• Task objective:
Each record should be retyped word for word.
(Records for this task Opens)
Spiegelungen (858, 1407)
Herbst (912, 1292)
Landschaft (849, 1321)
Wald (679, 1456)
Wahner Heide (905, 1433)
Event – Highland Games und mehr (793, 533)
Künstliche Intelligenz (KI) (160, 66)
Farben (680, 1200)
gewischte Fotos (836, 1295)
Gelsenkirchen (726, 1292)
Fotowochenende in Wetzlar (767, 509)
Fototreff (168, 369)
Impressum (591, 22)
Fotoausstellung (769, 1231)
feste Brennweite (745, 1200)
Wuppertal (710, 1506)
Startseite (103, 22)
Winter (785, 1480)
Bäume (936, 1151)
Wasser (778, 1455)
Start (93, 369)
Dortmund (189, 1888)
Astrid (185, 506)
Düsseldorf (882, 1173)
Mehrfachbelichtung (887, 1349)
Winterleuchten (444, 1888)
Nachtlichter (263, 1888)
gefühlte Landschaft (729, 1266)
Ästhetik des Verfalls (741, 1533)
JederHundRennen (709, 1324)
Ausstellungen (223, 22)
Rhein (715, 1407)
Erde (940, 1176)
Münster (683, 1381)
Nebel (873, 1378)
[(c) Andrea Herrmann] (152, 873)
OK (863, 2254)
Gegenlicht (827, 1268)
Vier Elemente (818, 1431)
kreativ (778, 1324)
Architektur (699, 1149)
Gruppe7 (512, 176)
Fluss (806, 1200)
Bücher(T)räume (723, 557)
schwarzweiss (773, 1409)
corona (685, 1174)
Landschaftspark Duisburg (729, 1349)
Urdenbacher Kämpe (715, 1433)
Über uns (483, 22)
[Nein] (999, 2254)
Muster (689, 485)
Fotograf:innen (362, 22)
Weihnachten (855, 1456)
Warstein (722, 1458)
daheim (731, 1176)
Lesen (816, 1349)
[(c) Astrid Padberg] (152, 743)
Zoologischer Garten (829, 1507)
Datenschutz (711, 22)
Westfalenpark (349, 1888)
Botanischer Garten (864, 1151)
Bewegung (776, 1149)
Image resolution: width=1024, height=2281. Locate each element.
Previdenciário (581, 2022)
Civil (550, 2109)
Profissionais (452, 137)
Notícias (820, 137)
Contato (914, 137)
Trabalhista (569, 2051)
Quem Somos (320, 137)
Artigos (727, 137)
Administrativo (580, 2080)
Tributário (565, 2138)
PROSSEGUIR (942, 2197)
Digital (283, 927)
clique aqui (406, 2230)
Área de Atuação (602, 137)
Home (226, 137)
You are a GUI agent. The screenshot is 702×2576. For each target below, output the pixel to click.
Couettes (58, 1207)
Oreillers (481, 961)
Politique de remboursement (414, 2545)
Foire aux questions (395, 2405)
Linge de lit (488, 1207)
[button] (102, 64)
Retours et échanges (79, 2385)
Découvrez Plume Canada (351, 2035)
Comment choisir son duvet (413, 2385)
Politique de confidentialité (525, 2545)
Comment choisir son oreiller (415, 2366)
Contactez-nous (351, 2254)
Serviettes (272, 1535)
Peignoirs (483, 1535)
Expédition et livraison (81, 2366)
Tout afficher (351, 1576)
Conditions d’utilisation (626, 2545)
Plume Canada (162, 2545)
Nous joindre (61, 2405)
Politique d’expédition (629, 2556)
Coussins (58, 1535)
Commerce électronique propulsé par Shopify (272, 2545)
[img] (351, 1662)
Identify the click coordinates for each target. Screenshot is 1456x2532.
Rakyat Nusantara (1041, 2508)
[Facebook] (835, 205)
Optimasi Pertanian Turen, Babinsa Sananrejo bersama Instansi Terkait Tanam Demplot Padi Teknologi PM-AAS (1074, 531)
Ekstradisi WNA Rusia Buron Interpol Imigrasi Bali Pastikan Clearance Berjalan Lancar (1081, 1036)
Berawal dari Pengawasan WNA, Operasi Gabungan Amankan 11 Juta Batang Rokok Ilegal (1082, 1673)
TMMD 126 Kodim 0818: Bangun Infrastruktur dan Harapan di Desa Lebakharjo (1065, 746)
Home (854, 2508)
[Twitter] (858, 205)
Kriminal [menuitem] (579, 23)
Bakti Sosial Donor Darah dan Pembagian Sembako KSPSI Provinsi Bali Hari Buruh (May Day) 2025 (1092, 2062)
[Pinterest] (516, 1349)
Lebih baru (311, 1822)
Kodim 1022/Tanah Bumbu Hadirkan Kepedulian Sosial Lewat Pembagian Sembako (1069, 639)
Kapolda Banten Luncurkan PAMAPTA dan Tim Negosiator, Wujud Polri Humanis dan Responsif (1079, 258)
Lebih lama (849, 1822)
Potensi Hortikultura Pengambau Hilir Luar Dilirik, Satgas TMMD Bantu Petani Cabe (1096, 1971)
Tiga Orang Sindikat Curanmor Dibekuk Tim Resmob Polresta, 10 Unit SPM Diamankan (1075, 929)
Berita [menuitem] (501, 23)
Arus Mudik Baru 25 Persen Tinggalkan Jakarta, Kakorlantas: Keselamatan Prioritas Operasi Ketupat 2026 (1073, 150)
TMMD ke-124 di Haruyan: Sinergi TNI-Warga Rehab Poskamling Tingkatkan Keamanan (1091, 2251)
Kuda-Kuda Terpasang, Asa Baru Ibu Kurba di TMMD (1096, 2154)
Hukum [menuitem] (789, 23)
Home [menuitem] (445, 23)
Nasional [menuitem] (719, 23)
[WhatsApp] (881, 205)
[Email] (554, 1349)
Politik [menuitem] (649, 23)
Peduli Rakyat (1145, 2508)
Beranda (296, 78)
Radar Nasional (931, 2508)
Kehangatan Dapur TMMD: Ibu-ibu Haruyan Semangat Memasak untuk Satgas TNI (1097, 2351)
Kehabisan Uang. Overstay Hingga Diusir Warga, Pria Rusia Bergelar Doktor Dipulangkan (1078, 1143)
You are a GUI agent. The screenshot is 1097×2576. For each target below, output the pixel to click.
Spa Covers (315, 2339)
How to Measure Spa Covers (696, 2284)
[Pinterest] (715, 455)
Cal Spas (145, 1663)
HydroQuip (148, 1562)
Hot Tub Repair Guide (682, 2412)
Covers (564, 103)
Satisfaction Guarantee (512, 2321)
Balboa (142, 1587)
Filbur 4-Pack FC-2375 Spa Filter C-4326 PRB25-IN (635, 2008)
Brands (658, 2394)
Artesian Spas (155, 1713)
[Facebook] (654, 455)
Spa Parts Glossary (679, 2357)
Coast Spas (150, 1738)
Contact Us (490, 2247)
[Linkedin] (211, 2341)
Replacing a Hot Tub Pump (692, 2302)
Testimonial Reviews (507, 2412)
(Records for this task Closes)
• Exercise solution:
Spiegelungen (858, 1407)
Herbst (912, 1292)
Landschaft (849, 1321)
Wald (679, 1456)
Wahner Heide (905, 1433)
Event – Highland Games und mehr (793, 533)
Künstliche Intelligenz (KI) (160, 66)
Farben (680, 1200)
gewischte Fotos (836, 1295)
Gelsenkirchen (726, 1292)
Fotowochenende in Wetzlar (767, 509)
Fototreff (168, 369)
Impressum (591, 22)
Fotoausstellung (769, 1231)
feste Brennweite (745, 1200)
Wuppertal (710, 1506)
Startseite (103, 22)
Winter (785, 1480)
Bäume (936, 1151)
Wasser (778, 1455)
Start (93, 369)
Dortmund (189, 1888)
Astrid (185, 506)
Düsseldorf (882, 1173)
Mehrfachbelichtung (887, 1349)
Winterleuchten (444, 1888)
Nachtlichter (263, 1888)
gefühlte Landschaft (729, 1266)
Ästhetik des Verfalls (741, 1533)
JederHundRennen (709, 1324)
Ausstellungen (223, 22)
Rhein (715, 1407)
Erde (940, 1176)
Münster (683, 1381)
Nebel (873, 1378)
[(c) Andrea Herrmann] (152, 873)
OK (863, 2254)
Gegenlicht (827, 1268)
Vier Elemente (818, 1431)
kreativ (778, 1324)
Architektur (699, 1149)
Gruppe7 (512, 176)
Fluss (806, 1200)
Bücher(T)räume (723, 557)
schwarzweiss (773, 1409)
corona (685, 1174)
Landschaftspark Duisburg (729, 1349)
Urdenbacher Kämpe (715, 1433)
Über uns (483, 22)
[Nein] (999, 2254)
Muster (689, 485)
Fotograf:innen (362, 22)
Weihnachten (855, 1456)
Warstein (722, 1458)
daheim (731, 1176)
Lesen (816, 1349)
[(c) Astrid Padberg] (152, 743)
Zoologischer Garten (829, 1507)
Datenschutz (711, 22)
Westfalenpark (349, 1888)
Botanischer Garten (864, 1151)
Bewegung (776, 1149)
Image resolution: width=1024, height=2281. Locate each element.
Previdenciário (581, 2022)
Civil (550, 2109)
Profissionais (452, 137)
Notícias (820, 137)
Contato (914, 137)
Trabalhista (569, 2051)
Quem Somos (320, 137)
Artigos (727, 137)
Administrativo (580, 2080)
Tributário (565, 2138)
PROSSEGUIR (942, 2197)
Digital (283, 927)
clique aqui (406, 2230)
Área de Atuação (602, 137)
Home (226, 137)
You are a GUI agent. The screenshot is 702×2576. For each target below, output the pixel to click.
Couettes (58, 1207)
Oreillers (481, 961)
Politique de remboursement (414, 2545)
Foire aux questions (395, 2405)
Linge de lit (488, 1207)
[button] (102, 64)
Retours et échanges (79, 2385)
Découvrez Plume Canada (351, 2035)
Comment choisir son duvet (413, 2385)
Politique de confidentialité (525, 2545)
Comment choisir son oreiller (415, 2366)
Contactez-nous (351, 2254)
Serviettes (272, 1535)
Peignoirs (483, 1535)
Expédition et livraison (81, 2366)
Tout afficher (351, 1576)
Conditions d’utilisation (626, 2545)
Plume Canada (162, 2545)
Nous joindre (61, 2405)
Politique d’expédition (629, 2556)
Coussins (58, 1535)
Commerce électronique propulsé par Shopify (272, 2545)
[img] (351, 1662)
Identify the click coordinates for each target. Screenshot is 1456x2532.
Rakyat Nusantara (1041, 2508)
[Facebook] (835, 205)
Optimasi Pertanian Turen, Babinsa Sananrejo bersama Instansi Terkait Tanam Demplot Padi Teknologi PM-AAS (1074, 531)
Ekstradisi WNA Rusia Buron Interpol Imigrasi Bali Pastikan Clearance Berjalan Lancar (1081, 1036)
Berawal dari Pengawasan WNA, Operasi Gabungan Amankan 11 Juta Batang Rokok Ilegal (1082, 1673)
TMMD 126 Kodim 0818: Bangun Infrastruktur dan Harapan di Desa Lebakharjo (1065, 746)
Home (854, 2508)
[Twitter] (858, 205)
Kriminal [menuitem] (579, 23)
Bakti Sosial Donor Darah dan Pembagian Sembako KSPSI Provinsi Bali Hari Buruh (May Day) 2025 (1092, 2062)
[Pinterest] (516, 1349)
Lebih baru (311, 1822)
Kodim 1022/Tanah Bumbu Hadirkan Kepedulian Sosial Lewat Pembagian Sembako (1069, 639)
Kapolda Banten Luncurkan PAMAPTA dan Tim Negosiator, Wujud Polri Humanis dan Responsif (1079, 258)
Lebih lama (849, 1822)
Potensi Hortikultura Pengambau Hilir Luar Dilirik, Satgas TMMD Bantu Petani Cabe (1096, 1971)
Tiga Orang Sindikat Curanmor Dibekuk Tim Resmob Polresta, 10 Unit SPM Diamankan (1075, 929)
Berita [menuitem] (501, 23)
Arus Mudik Baru 25 Persen Tinggalkan Jakarta, Kakorlantas: Keselamatan Prioritas Operasi Ketupat 2026 (1073, 150)
TMMD ke-124 di Haruyan: Sinergi TNI-Warga Rehab Poskamling Tingkatkan Keamanan (1091, 2251)
Kuda-Kuda Terpasang, Asa Baru Ibu Kurba di TMMD (1096, 2154)
Hukum [menuitem] (789, 23)
Home [menuitem] (445, 23)
Nasional [menuitem] (719, 23)
[WhatsApp] (881, 205)
[Email] (554, 1349)
Politik [menuitem] (649, 23)
Peduli Rakyat (1145, 2508)
Beranda (296, 78)
Radar Nasional (931, 2508)
Kehangatan Dapur TMMD: Ibu-ibu Haruyan Semangat Memasak untuk Satgas TNI (1097, 2351)
Kehabisan Uang. Overstay Hingga Diusir Warga, Pria Rusia Bergelar Doktor Dipulangkan (1078, 1143)
You are a GUI agent. The screenshot is 1097×2576. For each target below, output the pixel to click.
Spa Covers (315, 2339)
How to Measure Spa Covers (696, 2284)
[Pinterest] (715, 455)
Cal Spas (145, 1663)
HydroQuip (148, 1562)
Hot Tub Repair Guide (682, 2412)
Covers (564, 103)
Satisfaction Guarantee (512, 2321)
Balboa (142, 1587)
Filbur 4-Pack FC-2375 Spa Filter C-4326 PRB25-IN (635, 2008)
Brands (658, 2394)
Artesian Spas (155, 1713)
[Facebook] (654, 455)
Spa Parts Glossary (679, 2357)
Coast Spas (150, 1738)
Contact Us (490, 2247)
[Linkedin] (211, 2341)
Replacing a Hot Tub Pump (692, 2302)
Testimonial Reviews (507, 2412)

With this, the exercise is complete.